■ **Data under study**
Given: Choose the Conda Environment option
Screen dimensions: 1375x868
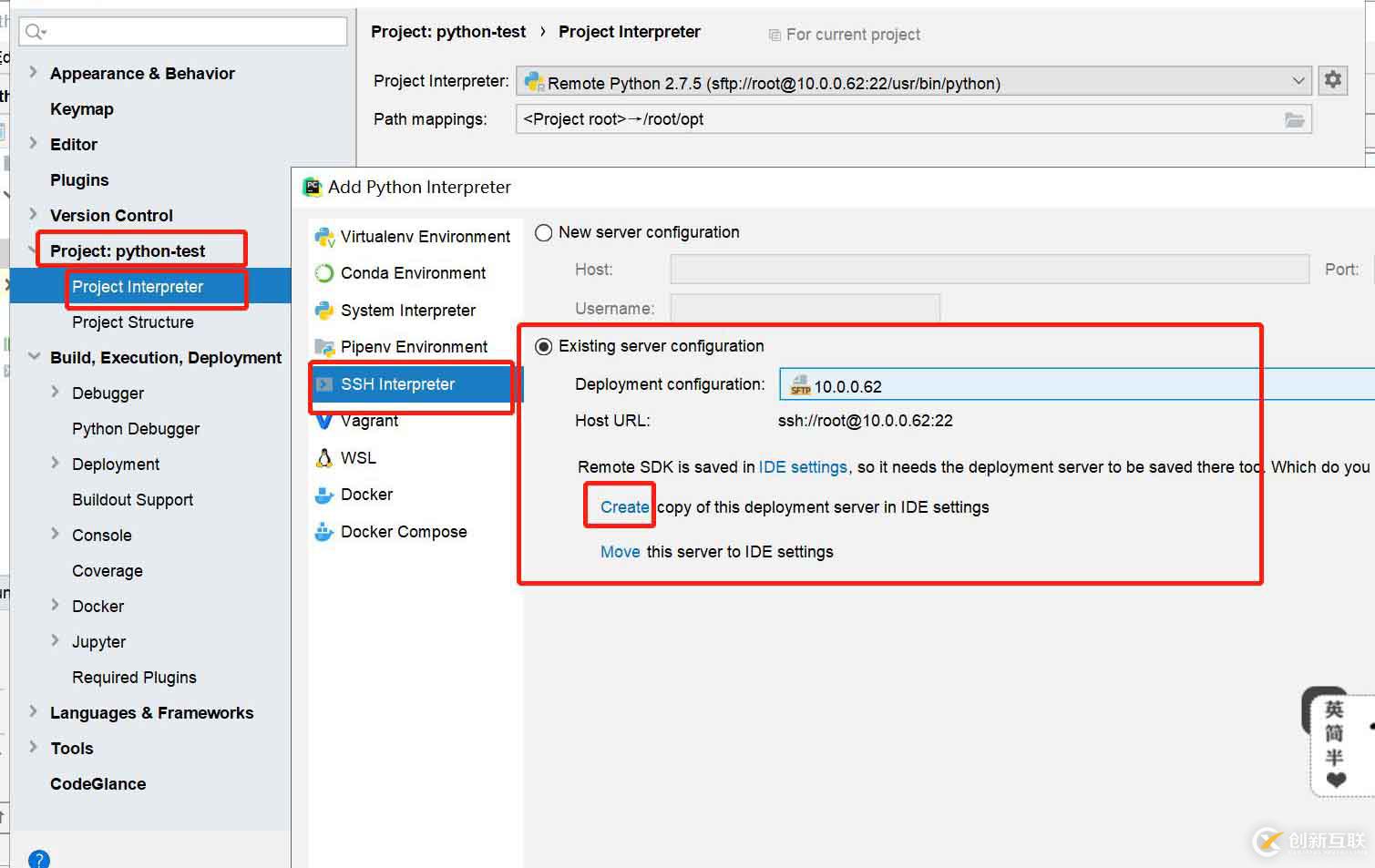Looking at the screenshot, I should pyautogui.click(x=413, y=273).
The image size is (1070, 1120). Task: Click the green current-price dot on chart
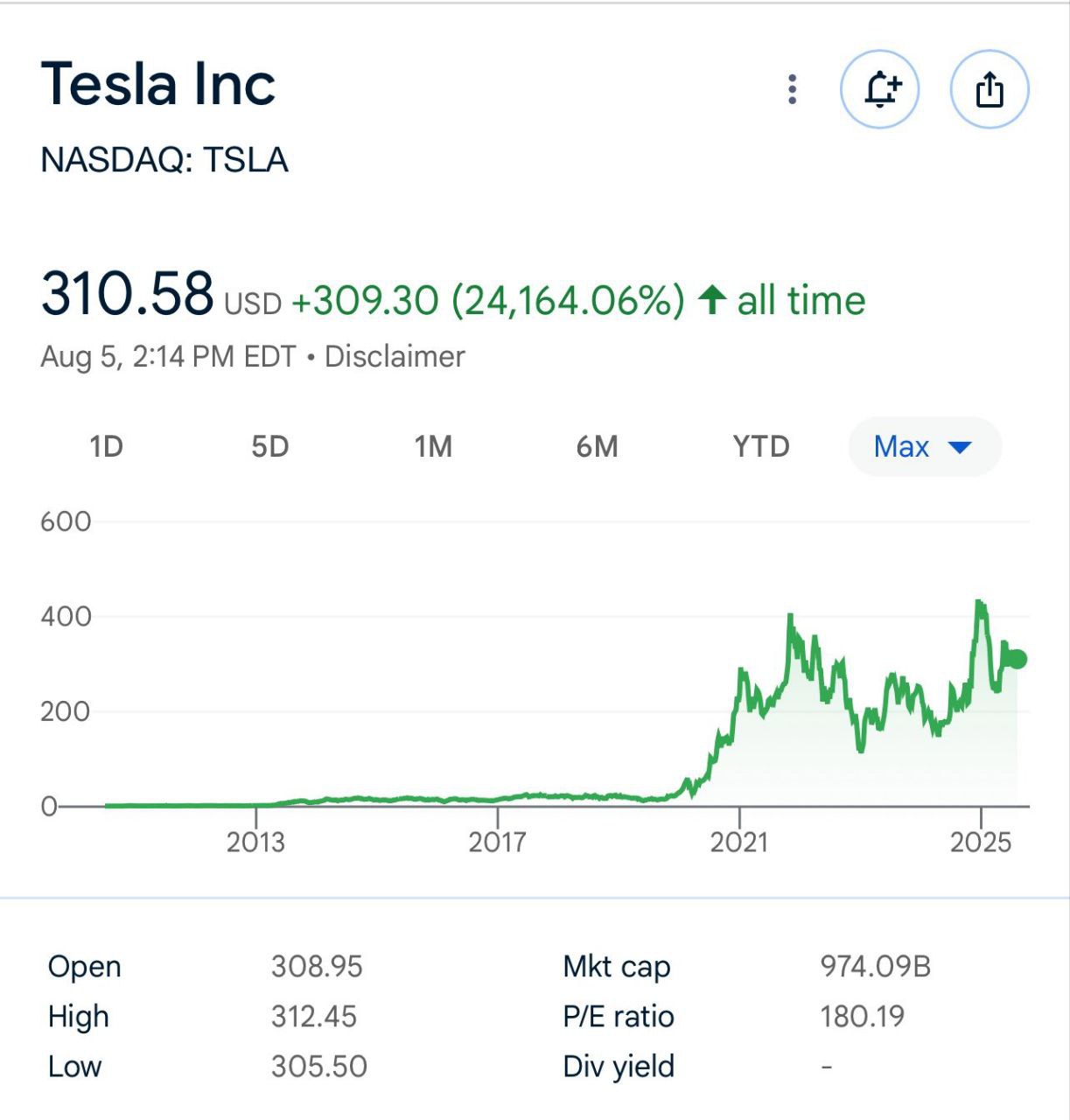(x=1017, y=659)
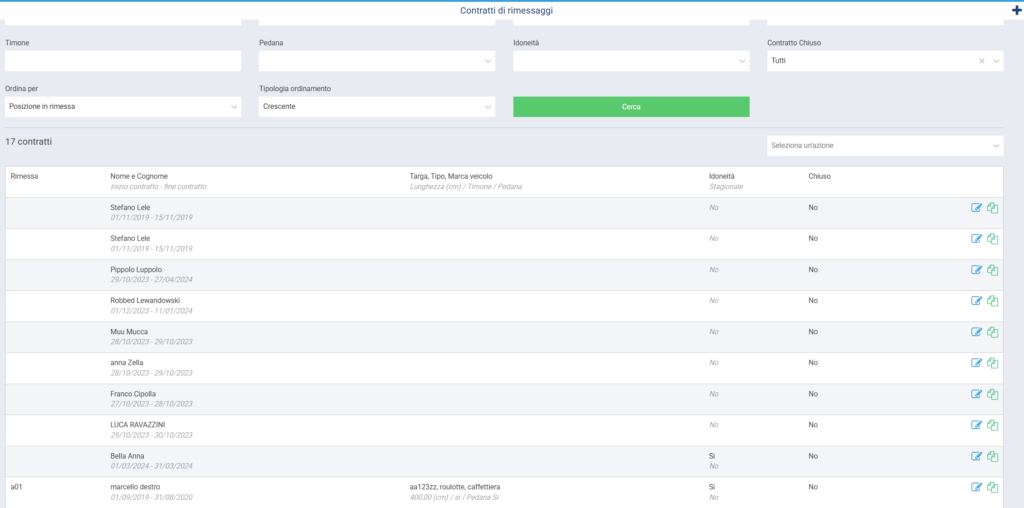This screenshot has width=1024, height=508.
Task: Open 'Ordina per' sorting dropdown
Action: click(x=122, y=106)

■ **Directions for this task**
Make an exact copy of the lines above, starting at the line that contains "Screen dimensions: 1375x868" and running through the final line of the entries. Omit the pictures.

■ **Answer**
Screen dimensions: 1375x868
Looking at the screenshot, I should pyautogui.click(x=413, y=273).
The image size is (1070, 1120). Task: Click the green current-price dot on chart
(x=1017, y=659)
This screenshot has width=1024, height=508.
Task: Open 'Ordina per' sorting dropdown
Action: click(x=122, y=106)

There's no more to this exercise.